(Work instruction): After checking the listing below, say how many of its lines contain the string "French". Only the number is needed.
##### Records for the exercise
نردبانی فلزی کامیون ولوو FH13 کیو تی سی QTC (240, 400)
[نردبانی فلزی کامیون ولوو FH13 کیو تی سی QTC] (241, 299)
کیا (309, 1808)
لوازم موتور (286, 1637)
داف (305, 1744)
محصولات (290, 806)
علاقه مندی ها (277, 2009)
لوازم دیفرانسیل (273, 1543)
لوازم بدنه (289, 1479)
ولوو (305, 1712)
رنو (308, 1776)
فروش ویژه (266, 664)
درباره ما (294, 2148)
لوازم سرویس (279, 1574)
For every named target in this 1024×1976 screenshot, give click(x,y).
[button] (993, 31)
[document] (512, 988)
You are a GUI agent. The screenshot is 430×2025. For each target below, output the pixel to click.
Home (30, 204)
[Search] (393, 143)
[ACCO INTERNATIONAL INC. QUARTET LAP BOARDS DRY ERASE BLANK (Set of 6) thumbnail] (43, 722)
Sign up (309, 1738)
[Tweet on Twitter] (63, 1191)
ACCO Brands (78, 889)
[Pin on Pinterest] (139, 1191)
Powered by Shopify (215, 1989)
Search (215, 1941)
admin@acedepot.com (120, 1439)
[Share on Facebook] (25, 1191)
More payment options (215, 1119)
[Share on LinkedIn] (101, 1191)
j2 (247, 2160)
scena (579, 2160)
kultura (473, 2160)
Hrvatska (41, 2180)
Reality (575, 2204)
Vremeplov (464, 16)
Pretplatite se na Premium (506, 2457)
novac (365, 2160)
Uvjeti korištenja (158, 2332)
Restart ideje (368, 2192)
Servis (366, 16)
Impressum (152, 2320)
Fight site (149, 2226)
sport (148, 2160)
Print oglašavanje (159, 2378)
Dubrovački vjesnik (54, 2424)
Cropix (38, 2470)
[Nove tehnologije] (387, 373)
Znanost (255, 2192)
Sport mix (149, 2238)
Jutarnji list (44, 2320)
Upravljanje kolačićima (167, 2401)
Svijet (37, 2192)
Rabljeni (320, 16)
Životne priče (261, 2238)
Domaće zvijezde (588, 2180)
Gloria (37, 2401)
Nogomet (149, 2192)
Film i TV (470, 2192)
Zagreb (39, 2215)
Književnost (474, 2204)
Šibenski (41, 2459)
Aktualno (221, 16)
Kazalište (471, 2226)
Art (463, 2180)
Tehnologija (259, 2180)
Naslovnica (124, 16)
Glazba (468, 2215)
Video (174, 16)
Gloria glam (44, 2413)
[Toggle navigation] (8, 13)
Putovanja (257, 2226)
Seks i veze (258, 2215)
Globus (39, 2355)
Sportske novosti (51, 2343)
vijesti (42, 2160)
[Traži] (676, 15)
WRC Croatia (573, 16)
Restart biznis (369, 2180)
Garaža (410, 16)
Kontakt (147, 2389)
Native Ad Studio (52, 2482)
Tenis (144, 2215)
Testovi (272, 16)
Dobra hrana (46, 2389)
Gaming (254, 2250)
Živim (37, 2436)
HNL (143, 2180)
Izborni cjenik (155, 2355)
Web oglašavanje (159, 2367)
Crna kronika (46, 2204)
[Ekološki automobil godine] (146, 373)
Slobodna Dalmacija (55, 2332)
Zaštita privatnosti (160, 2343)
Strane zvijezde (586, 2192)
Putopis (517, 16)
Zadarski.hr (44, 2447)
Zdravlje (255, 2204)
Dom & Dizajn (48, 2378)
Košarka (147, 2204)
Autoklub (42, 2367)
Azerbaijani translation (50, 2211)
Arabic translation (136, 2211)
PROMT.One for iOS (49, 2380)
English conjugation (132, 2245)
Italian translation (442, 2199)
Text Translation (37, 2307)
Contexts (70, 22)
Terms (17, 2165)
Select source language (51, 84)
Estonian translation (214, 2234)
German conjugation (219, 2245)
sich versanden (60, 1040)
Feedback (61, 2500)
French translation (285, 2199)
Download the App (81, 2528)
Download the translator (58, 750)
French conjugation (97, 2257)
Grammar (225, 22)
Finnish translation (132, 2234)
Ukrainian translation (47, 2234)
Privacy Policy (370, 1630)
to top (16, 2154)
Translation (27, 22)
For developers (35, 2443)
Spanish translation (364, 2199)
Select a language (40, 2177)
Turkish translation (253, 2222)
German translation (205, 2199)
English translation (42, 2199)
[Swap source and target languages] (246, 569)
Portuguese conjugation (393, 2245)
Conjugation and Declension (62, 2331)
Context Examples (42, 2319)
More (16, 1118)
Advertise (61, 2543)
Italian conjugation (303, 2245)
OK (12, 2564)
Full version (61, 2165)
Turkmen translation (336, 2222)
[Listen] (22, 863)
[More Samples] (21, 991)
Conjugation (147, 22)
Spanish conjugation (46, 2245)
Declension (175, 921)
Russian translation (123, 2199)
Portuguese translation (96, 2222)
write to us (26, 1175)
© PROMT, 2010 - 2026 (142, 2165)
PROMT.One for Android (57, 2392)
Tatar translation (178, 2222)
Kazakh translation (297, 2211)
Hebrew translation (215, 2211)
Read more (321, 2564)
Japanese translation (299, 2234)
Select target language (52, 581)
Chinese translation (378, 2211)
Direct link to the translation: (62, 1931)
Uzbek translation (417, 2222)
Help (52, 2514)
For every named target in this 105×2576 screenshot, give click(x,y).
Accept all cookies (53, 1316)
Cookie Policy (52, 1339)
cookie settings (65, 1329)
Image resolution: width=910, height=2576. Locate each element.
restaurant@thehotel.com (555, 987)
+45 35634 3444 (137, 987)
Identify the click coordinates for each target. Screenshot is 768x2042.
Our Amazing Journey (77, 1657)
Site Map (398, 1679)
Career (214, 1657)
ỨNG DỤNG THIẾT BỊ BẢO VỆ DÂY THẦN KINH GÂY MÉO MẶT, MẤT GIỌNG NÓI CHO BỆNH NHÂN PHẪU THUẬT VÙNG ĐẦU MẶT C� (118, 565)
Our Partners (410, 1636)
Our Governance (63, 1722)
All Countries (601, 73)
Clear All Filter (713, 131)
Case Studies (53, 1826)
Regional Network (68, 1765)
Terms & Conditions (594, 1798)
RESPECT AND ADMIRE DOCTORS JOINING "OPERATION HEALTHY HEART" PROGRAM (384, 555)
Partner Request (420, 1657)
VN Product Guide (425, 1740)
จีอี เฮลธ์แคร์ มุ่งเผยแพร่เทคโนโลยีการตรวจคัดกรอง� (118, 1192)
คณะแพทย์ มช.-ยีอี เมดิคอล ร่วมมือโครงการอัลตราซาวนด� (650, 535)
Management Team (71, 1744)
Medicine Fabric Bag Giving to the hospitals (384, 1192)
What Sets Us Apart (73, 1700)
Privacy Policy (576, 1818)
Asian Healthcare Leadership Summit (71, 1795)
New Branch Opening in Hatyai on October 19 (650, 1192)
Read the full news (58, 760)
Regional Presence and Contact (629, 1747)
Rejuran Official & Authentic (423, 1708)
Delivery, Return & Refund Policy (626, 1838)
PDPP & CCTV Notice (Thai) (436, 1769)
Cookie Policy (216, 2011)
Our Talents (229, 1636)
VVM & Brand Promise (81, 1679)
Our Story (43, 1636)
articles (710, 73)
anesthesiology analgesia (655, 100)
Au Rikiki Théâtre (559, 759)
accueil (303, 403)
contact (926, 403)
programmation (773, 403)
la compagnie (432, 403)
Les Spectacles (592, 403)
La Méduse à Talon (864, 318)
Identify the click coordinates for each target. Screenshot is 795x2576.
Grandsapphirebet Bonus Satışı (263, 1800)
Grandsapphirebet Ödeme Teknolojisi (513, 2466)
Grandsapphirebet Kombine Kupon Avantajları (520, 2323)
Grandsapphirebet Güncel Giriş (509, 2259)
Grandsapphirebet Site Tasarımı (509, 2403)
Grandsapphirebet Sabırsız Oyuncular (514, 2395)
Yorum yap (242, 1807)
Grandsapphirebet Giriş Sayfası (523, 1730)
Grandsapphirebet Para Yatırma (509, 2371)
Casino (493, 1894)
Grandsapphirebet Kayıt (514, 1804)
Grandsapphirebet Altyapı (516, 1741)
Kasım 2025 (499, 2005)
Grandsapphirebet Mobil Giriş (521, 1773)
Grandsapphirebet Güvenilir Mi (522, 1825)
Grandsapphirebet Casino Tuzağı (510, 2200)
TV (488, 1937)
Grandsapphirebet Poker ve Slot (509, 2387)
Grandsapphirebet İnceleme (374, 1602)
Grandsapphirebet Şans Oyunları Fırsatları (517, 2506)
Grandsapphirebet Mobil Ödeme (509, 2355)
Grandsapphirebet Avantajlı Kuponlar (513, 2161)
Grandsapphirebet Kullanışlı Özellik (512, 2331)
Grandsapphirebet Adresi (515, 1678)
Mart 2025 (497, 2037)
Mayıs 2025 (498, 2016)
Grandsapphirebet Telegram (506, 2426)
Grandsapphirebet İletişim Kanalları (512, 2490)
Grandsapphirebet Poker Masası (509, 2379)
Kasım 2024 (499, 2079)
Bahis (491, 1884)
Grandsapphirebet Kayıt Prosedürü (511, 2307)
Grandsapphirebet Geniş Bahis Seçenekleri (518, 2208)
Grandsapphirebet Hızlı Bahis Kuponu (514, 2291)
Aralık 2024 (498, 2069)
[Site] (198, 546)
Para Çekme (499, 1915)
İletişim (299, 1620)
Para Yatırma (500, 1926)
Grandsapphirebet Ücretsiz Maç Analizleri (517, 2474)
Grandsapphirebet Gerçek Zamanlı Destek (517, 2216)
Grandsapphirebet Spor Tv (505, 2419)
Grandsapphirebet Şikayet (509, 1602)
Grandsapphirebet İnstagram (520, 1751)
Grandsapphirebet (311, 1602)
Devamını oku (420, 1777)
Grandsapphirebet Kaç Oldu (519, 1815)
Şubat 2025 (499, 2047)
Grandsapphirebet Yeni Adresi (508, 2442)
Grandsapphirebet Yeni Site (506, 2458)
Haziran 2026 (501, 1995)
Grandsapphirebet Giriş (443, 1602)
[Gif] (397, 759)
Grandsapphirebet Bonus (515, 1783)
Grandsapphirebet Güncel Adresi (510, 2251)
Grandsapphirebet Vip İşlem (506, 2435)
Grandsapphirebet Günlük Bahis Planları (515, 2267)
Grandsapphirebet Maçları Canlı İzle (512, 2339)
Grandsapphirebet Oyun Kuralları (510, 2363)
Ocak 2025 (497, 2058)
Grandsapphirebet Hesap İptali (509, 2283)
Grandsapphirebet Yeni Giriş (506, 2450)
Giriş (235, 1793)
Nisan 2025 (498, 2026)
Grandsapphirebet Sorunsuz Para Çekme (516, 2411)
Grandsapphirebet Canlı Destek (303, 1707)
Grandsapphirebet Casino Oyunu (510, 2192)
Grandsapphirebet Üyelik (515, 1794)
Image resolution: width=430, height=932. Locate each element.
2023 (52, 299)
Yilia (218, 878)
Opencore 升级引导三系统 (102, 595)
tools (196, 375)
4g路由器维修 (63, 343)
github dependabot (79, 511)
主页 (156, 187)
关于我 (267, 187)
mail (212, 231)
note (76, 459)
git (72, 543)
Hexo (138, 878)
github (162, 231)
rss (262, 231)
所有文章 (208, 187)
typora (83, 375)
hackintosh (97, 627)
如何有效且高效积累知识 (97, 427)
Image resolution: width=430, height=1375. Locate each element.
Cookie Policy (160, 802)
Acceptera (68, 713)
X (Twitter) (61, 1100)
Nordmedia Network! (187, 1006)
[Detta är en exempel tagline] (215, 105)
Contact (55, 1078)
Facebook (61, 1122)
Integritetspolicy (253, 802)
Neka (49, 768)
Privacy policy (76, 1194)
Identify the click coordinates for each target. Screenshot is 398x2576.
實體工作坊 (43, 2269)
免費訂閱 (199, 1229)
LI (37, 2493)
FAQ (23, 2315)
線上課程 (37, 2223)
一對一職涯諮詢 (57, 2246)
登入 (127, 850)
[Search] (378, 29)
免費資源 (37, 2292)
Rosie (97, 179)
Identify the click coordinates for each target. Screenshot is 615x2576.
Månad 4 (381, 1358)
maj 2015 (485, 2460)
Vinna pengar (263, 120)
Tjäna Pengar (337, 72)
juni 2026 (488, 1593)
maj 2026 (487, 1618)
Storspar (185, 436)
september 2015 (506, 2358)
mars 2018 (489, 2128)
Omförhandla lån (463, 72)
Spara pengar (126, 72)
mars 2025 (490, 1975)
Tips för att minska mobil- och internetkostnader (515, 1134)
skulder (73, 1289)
##########
(Result of this task): 2